Installing Azure Debugging Tools via Powershell
PS> md c:\tools; Import-Module bitstransfer; Start-BitsTransfer http://dsazure.blob.core.windows.net/azuretools/AzureTools.exe c:\tools\AzureTools.exe; c:\tools\AzureTools.exe
If all items above fail - try using other tools in the AzureTools treasure trove - such as fusion logging, etc, this approach above will work!
WinDBG Sample Output - Failing to Locate Assembly (WaIISHost)
The most likely cause is that you have a missing assembly. One tactic to catch this is to wrap any startup processing in a master try/catch that manual logs the error to Azure storage.

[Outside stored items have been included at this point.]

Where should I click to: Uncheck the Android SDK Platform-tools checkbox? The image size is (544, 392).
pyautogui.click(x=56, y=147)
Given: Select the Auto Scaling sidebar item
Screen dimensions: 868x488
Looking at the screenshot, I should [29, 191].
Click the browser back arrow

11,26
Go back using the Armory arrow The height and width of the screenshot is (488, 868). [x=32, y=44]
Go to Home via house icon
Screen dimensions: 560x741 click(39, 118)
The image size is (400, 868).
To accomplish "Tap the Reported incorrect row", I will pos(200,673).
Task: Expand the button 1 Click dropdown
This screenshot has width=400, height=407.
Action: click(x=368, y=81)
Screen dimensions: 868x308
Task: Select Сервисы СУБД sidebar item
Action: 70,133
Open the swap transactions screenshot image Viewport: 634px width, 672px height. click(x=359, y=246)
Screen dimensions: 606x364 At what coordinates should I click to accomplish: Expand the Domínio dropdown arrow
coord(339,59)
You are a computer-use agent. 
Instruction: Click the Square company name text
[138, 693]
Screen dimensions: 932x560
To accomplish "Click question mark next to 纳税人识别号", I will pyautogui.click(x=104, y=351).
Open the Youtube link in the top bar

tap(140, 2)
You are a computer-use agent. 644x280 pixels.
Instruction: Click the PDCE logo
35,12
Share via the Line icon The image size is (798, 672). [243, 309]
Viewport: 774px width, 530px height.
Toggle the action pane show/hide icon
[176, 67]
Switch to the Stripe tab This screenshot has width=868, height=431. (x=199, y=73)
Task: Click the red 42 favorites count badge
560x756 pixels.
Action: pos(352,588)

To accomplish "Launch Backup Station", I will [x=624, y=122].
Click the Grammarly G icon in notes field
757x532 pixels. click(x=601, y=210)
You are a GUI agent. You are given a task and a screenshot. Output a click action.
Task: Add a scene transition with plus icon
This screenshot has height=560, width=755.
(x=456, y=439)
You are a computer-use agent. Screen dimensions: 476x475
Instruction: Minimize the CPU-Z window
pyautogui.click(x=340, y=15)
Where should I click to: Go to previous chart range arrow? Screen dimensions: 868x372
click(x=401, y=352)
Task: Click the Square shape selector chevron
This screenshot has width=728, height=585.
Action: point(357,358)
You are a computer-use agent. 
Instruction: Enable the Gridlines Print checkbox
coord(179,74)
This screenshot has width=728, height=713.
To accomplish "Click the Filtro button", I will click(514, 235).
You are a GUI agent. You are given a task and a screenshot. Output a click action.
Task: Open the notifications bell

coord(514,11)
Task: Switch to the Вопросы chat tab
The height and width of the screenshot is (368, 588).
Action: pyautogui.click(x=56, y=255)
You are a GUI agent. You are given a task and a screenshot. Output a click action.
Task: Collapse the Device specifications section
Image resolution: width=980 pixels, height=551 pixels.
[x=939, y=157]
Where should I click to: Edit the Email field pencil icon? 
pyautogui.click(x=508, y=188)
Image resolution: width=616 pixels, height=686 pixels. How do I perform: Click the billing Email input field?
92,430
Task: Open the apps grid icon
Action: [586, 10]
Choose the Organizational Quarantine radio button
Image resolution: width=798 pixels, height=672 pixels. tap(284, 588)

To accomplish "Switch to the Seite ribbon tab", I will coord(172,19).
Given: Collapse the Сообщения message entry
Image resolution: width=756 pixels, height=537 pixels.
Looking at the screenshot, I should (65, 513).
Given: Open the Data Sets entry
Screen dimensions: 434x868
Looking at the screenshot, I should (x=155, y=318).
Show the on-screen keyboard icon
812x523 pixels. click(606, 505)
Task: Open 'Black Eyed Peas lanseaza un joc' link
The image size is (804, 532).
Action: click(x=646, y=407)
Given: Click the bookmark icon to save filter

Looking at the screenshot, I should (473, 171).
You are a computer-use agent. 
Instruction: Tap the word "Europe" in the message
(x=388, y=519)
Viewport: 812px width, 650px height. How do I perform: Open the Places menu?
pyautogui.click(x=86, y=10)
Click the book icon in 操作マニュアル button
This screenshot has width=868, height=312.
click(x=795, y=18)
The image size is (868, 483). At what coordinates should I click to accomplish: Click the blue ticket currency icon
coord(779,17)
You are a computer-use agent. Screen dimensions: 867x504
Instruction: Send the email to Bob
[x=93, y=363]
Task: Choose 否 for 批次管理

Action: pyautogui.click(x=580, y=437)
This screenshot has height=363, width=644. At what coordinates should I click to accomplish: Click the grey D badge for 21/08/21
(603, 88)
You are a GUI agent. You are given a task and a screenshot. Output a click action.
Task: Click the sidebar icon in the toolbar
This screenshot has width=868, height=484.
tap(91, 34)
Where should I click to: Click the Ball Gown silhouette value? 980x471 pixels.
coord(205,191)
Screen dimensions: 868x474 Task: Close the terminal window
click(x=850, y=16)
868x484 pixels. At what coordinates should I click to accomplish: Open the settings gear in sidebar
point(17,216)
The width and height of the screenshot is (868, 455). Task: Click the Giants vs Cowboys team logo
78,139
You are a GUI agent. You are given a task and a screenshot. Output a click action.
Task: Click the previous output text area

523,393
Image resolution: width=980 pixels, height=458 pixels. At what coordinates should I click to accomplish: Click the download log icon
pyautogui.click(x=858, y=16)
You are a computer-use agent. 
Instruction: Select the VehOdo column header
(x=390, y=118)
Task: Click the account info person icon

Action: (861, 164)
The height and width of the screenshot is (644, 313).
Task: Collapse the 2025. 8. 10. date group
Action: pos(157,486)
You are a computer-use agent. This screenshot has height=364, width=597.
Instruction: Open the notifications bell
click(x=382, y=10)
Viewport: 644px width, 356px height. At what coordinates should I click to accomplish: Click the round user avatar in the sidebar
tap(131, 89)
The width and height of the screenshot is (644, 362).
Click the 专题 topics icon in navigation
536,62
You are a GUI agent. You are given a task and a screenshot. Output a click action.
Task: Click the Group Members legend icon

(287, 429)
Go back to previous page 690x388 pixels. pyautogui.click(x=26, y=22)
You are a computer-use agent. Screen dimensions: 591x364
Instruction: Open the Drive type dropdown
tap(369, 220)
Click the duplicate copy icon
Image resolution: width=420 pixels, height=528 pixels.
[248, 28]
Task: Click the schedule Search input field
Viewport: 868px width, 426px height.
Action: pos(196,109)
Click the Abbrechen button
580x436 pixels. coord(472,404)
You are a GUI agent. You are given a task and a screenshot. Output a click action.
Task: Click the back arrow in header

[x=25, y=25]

If you added any referrences, check to make sure they're set to copylocal=true and that any external assets that were included in your service package were also set to be included.
From Avkash above:
Yes. this mean some issue in your Worker Role code is causing your Worker Role Host Process to crash.. If you look your fault stack you must see the function or the link from your code which generate this fault. IF you need help open a free Azure Support incident to Windows Azure Support team and they will help you.
Just a suggestion: Also Check the installable(if any)and any other references you use are 64bit.Azure VMs have 64bit OS. Once i was stuck up with this kind of problem due to 32/64 bit issues.
Are your worker roles exiting their work loop? A local recycle is very fast and you might not notice it, but spin-up time in the cloud can be long.
If the issue is caused by a startup batch file, I have stopped the loop by editing the batch file on the instance to include "exit /b 0" at the beginning. This will tell Azure that the startup was successful and you then have all the time you need to diagnose issues without the VM getting killed.